We see banks on every corner. On the other hand, credit unions are thought of as savings and loan institutions that are not as prestigious as banks. However, in reality they are the best kept secret in the world of financial institutions. But don’t let me influence you. Here are some characteristics that distinguish the way that banks operate as opposed to credit unions.
- Who owns them? Banks are owned by a group of investors. They decide the policy and administer the work of the bank. Banks are organizations that look to make a profit so that the investors can recoup a return on their investment. Credit unions are owned by the members. The board is made up of volunteer members who want to serve their fellow members. As shareholders in the credit union, each member gets a vote and has a voice in policy making decisions that affect their money.
- Are my funds secured? Banking funds are backed by the full faith and protection of the federal government. The group that insures these funds is the Federal Deposit Insurance Corporation. We’ve all seen that little FDIC sign on the front window of the bank. Credit union funds are also backed by the full faith and protection of the federal government. Their funds are insured by a different group, the Credit Union National Association or CUNA.
- Who can join? Anyone who can meet the requirements of the banking institution can open an account there. Banks have a greater reserve of cash at their disposal so they offer incentives to get customers in the door. They call these “loss leaders”. If half of the people that come in open an account, then the bank can afford to take a loss on the items that they are giving away for free. Credit unions are not open to the general public like a bank is. Credit unions choose members based on many factors: geography, workplace, religious affiliation, and civic associations. There is a credit union out there for everyone if you look long enough. The small selection of members allows them to offer better services to those members.

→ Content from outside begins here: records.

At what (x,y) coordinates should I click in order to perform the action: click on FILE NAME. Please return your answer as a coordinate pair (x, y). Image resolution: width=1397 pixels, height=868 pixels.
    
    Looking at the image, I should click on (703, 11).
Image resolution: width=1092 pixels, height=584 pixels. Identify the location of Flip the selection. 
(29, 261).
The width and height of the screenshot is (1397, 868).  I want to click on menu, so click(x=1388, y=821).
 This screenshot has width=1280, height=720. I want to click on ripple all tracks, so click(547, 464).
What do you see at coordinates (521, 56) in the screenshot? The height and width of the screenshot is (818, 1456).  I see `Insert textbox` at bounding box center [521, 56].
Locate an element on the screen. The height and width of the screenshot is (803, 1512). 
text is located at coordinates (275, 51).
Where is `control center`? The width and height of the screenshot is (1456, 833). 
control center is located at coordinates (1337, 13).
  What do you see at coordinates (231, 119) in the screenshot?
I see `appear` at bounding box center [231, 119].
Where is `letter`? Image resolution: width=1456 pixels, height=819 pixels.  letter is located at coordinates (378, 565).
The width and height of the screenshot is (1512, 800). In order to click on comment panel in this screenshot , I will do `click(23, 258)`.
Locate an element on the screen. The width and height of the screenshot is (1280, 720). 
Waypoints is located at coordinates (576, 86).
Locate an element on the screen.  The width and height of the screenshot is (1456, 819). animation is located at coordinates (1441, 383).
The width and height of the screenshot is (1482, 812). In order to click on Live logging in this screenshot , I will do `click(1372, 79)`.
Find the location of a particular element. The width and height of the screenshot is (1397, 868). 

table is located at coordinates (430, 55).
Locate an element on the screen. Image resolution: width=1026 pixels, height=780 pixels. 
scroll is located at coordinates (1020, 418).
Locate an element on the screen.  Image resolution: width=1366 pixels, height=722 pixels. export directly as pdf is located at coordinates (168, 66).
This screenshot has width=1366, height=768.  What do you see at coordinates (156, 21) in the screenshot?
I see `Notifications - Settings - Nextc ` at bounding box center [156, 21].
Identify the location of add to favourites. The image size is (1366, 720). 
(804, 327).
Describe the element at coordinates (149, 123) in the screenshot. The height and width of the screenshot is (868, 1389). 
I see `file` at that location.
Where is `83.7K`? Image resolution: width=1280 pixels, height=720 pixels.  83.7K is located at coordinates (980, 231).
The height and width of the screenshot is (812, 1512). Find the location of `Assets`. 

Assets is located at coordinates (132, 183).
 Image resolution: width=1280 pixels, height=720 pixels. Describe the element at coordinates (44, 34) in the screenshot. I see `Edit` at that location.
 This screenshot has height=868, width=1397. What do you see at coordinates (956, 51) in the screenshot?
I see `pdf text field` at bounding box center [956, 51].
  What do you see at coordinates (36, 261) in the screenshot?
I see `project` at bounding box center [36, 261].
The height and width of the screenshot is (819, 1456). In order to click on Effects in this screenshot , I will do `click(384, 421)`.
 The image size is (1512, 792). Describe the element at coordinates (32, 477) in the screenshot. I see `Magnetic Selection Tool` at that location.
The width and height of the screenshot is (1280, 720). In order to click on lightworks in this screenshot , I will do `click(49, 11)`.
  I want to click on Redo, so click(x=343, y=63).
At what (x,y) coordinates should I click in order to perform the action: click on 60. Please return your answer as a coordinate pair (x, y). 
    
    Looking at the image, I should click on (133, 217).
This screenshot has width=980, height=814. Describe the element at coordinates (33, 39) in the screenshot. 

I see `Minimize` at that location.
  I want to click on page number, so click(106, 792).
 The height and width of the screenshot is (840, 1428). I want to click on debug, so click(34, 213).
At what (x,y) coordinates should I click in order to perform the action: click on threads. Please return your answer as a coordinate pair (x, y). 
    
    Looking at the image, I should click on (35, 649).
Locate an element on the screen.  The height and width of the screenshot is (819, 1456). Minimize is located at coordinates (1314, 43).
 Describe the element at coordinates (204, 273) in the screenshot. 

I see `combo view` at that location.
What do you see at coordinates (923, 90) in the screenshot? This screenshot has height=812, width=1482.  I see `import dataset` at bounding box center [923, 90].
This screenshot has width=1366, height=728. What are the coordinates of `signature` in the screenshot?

- How friendly are they? Banks put a friendly face on their ads and commercials to earn your business. The problem is that some banks don’t work as hard to keep your business. If you are dissatisfied with their services they invite you to choose another institution. Banks operate in a way that satisfies their investors, and they earn a profit. Credit unions work to keep customers happy. After all, the customers are the shareholders. Credit unions are not for profit, so any funds that do not go to operating and other financial costs are funneled back into offering lower interest rates on loans and higher yields on CDs and money market accounts.
Banks don’t like credit unions because they offer something that they don’t: consistent customer service and better interest rates. On the other hand, banks have incentives that credit unions can’t match because they don’t have as much money to use on them. The choice is up to each customer to decide what is most important to them in an institution.